Тот хмыкнул, но как-то невесело.
– Здесь недалеко за деревьями однополосная железная дорога пролегает, – сказал он. – Она еще до чернобыльской аварии была проложена. Монументовцы ее подремонтировали и использовали вовсю для связи с Большой землей. Станция Кливины, что на западной границе Зоны находится, сейчас есть не что иное, как элемент Стены, через который фанатикам поставляются продукты, медикаменты и боеприпасы. Хорошая такая артерия, транзит до станции Янов, откуда до Припяти рукой подать. Правда, поезд здесь не пустишь, поля «электродов» моментом провода жгут, и на крупные движущиеся металлические объекты бросаются стаями, как волкопсы на кабанов. Монументовцы как-то попытались бронированный тепловоз пустить по ветке, так на следующий день от их бронепоезда одни головешки остались. Потому движение тут исключительно на дрезинах. Ну, мы с ребятами вчера монументовскую дрезину расстреляли и пути заблокировали.
– Партизаните, значит, – кивнул я. – Понятно теперь, с чего облава в лесу.
– Приходится, – сказал Валерьич, прикуривая от трофейной пиндосской зажигалки политкорректную «Приму». – Война есть война. Они сталкеров по всей Зоне отстреливают, мы – их.
– И всё же, этот бешбармак зачем собрали? – кивнул я на кучу останков.

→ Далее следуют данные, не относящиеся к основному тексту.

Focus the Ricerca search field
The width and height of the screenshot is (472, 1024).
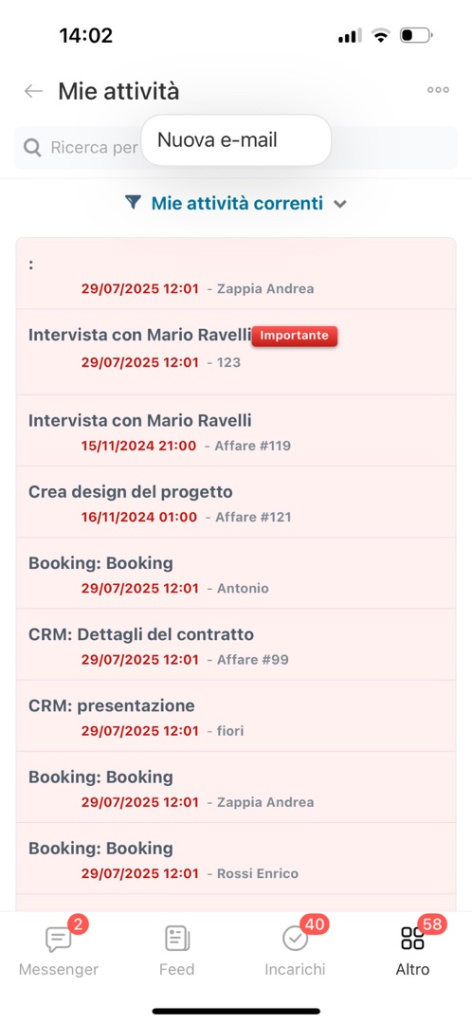coord(236,148)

– Пропагандистский ход, – сказал Валерьич, слегка прищурив глаза от сигаретного дыма. – Акция, можно сказать. Чтоб знали. Сейчас загрузим мясо на их мотодрезину, заведем мотор и пошлем посылку с уведомлением на монументовские КПК. Мол, кто с LR 300 к нам придет, от «калаша» и погибнет. До станции Красница она точно своим ходом доедет.
– Красница, – задумчиво протянул Шрам. – Это, по-моему, рядом с поселком Толстый Лес?

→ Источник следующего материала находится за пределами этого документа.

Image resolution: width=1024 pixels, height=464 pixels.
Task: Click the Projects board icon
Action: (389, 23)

– Точно, – кивнул Валерьич. – Там до этой войны борговцы обосноваться пытались, да фанатики их вышибли, а на месте поселка свой форпост организовали. Вот туда мы им и отправим вместо реквизированных припасов кучу радиоактивного мяса.
– Злой ты, Валерьич, – сказал я, наблюдая, как его сталкеры, надрываясь, тащат из кустов практически целый экзоскелет достаточно пожилой модели WEAR 2Z с рукой, оторванной по локоть. Из разрыва брони свешивался кусок почерневшей плоти. – А это тоже в дрезину? Починить же можно.

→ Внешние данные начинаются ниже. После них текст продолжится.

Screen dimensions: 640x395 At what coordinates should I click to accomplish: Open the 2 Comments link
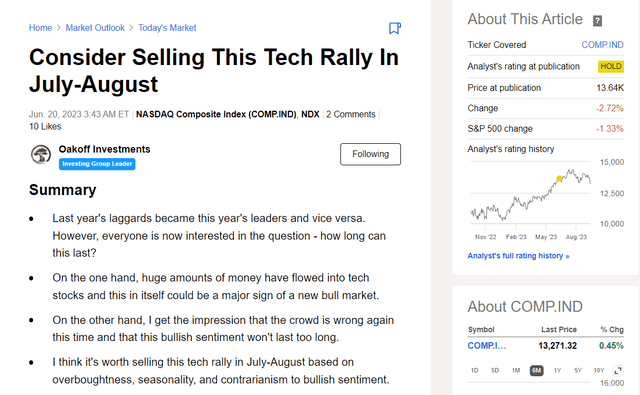point(350,114)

– Не получится, – сказал Шрам. – Монументовцы раньше под скальп своим отморозкам какую-то хрень вживляли, оттого и трупы с поля боя утаскивали, чтоб она врагам не досталась. Из-за нее и выбросы их не брали, и к радиации они устойчивее становились – типа, обмен веществ ускорялся.
– А теперь? – спросил я.
– Теперь они, как ты уже знаешь, напрямую в автоклавах народ в биомассу разлагают и штампуют что хотят, особо не заморачиваясь. И если что у них в башку и вживлено, то в момент насильственной смерти оно автоматически разлагается.
«Интересно, – подумал я. – Может, потому Выдра и предупредил Шрама о грузовике, в котором меня везли, что год назад у «Монумента» еще не было таких технологий и в голове Выдры осталось немного человеческого?»
– Потому активизировать монументовский экзоскелет может только живой и здоровый член группировки, – добавил Валерьич. – Электроника распознает, кто свой, а кто чужой. Конечно, автогеном броню вскрыть не проблема, но тогда толку от нее немного будет. Разве что на металлолом сдать…
– Электроника, говоришь, распознает, – пробормотал я про себя. Запыхавшиеся сталкеры как раз свалили груду металла в пяти шагах от нас. Один из них утер пот со лба и взмолился:
– Валерьич, может, ну ее на хрен, эту твою психологическую войну? Они ж вроде как не люди, им, небось, все эти фокусы по фигу.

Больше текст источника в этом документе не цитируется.